Problem: Every line below from the one containing "Task: Open the aleksbekh username" through the one containing "This screenshot has width=627, height=440." is to be printed exactly, with the pictures omitted.

Data for this task:
........
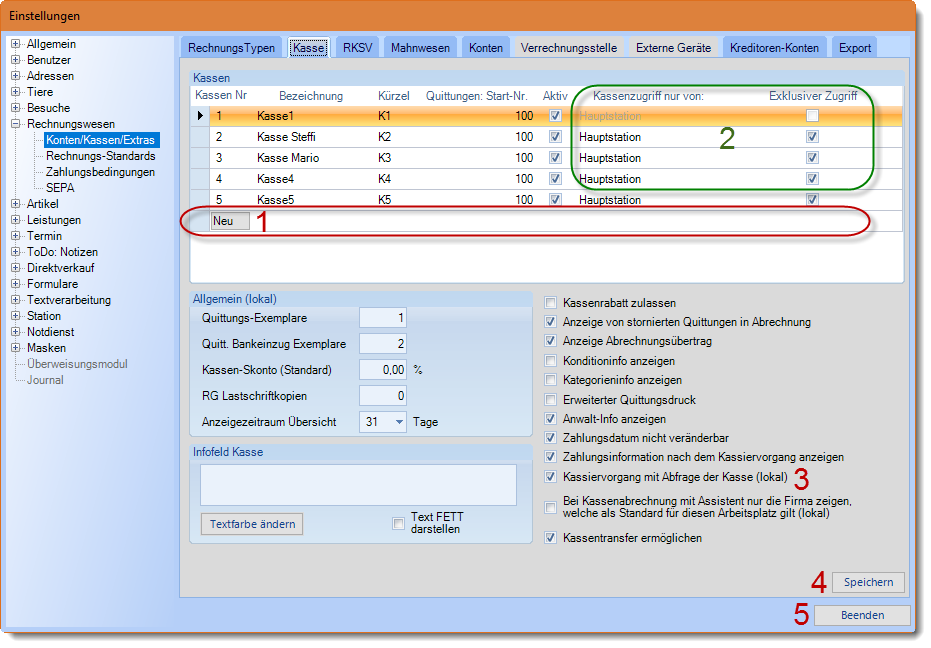Image resolution: width=931 pixels, height=648 pixels.
Task: Click the Quittungs-Exemplare input field
Action: 383,318
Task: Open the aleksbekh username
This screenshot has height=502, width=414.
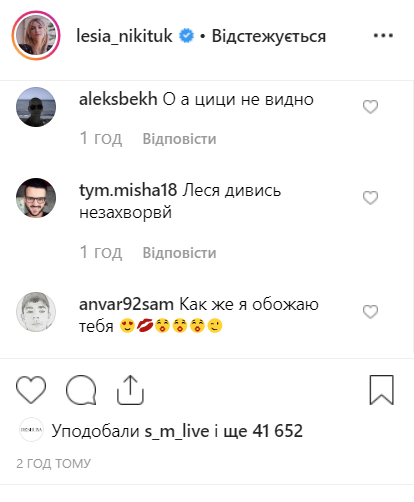Action: point(118,99)
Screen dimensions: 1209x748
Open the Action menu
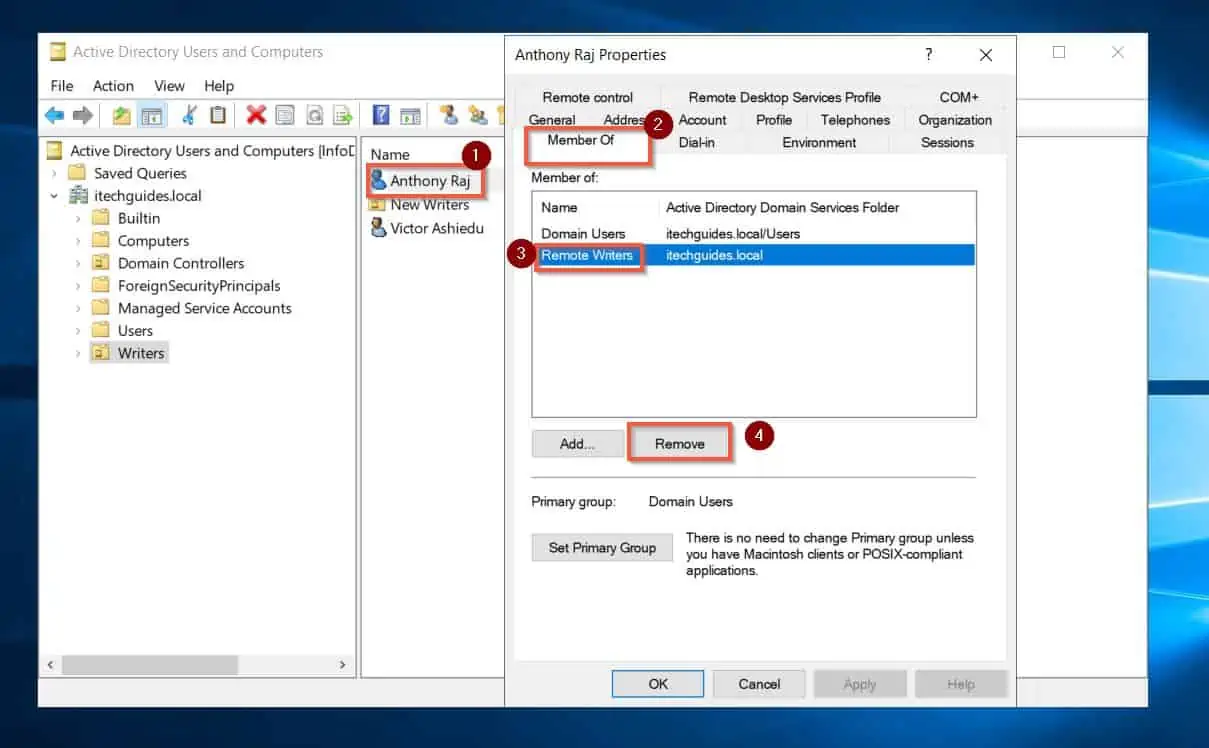coord(113,86)
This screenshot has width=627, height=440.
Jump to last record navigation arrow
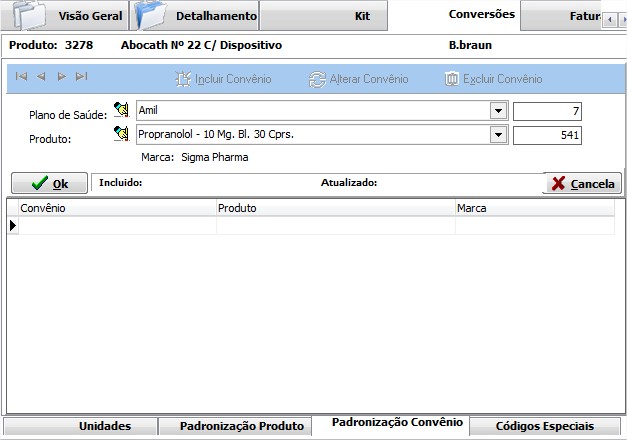coord(81,77)
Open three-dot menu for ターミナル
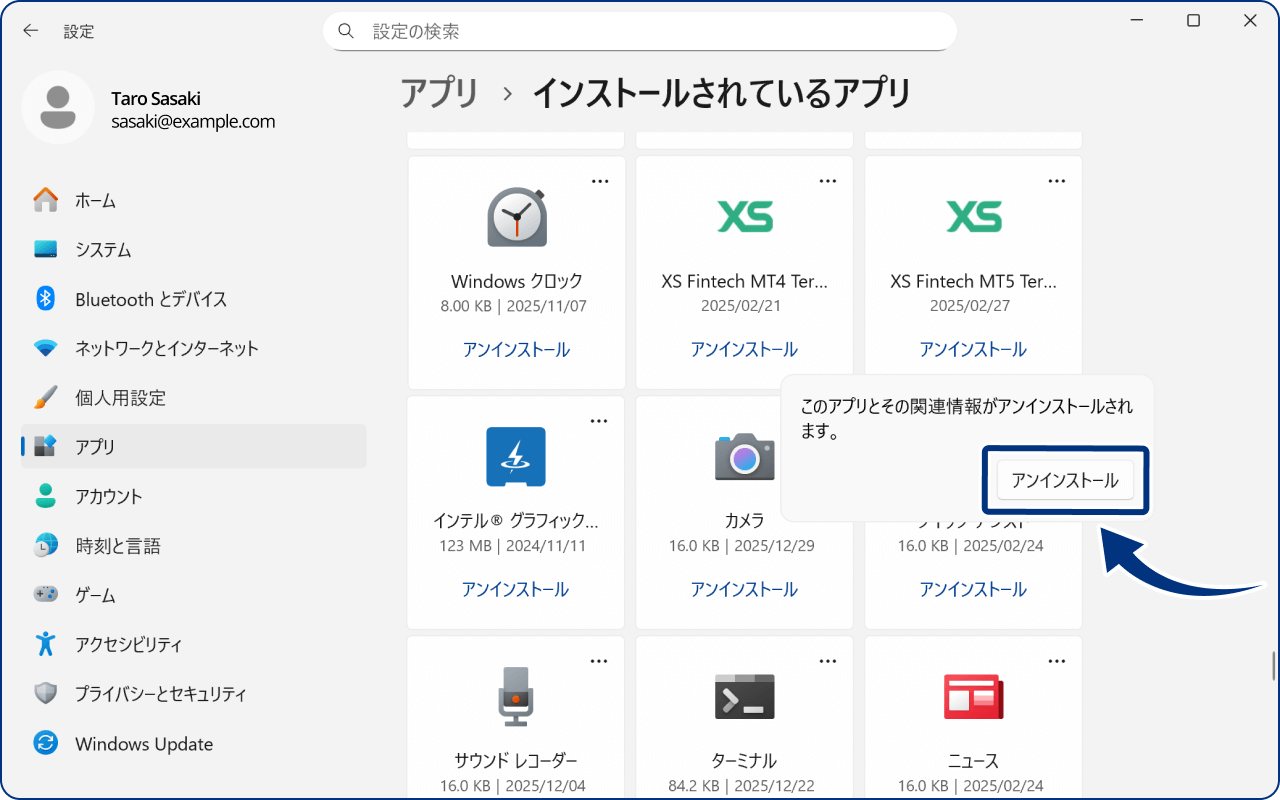 pos(828,661)
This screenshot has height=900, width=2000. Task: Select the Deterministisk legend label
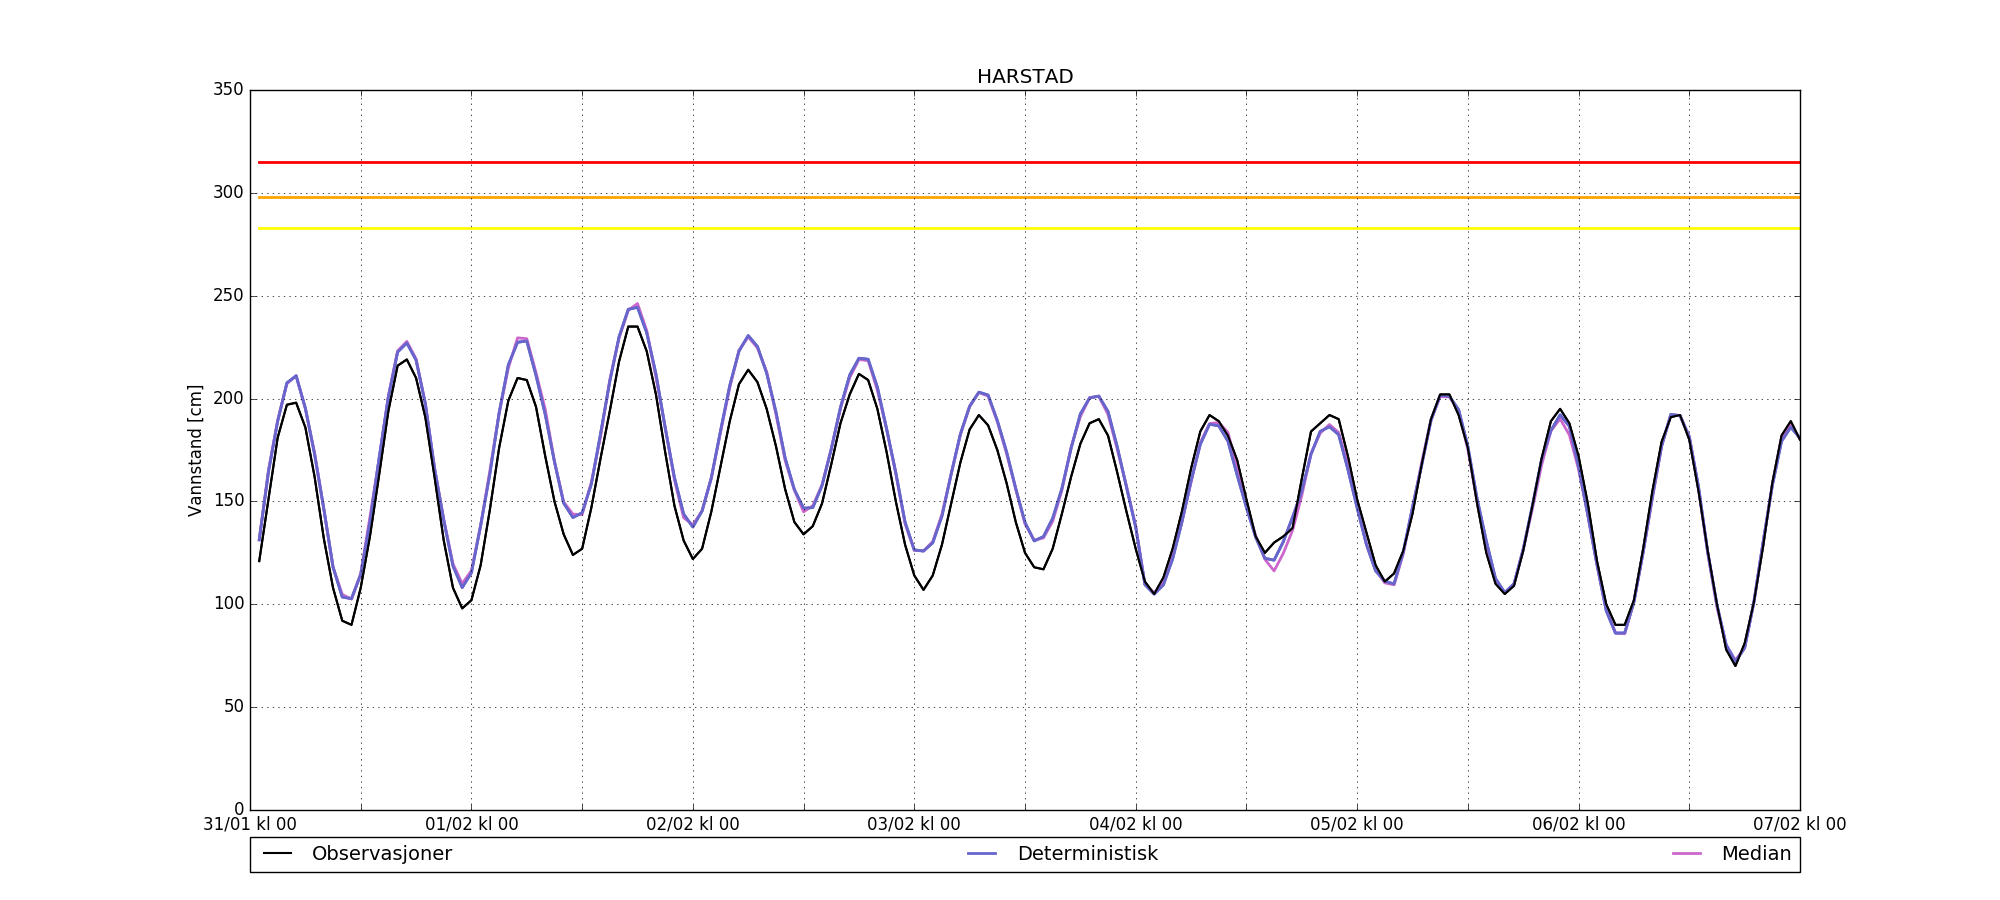[x=1087, y=854]
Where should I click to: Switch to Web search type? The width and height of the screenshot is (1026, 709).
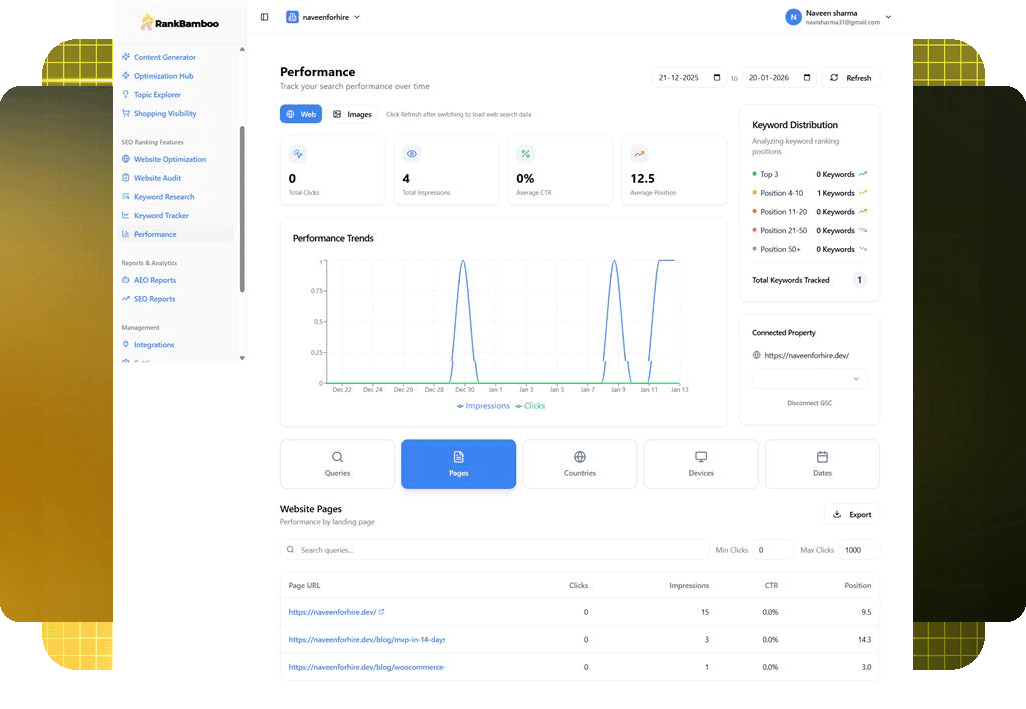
........
Written solution:
Task: Open the aleksbekh username
This screenshot has height=502, width=414.
Action: point(118,99)
Screen dimensions: 1209x748
Open the Action menu
coord(113,86)
This screenshot has width=627, height=440.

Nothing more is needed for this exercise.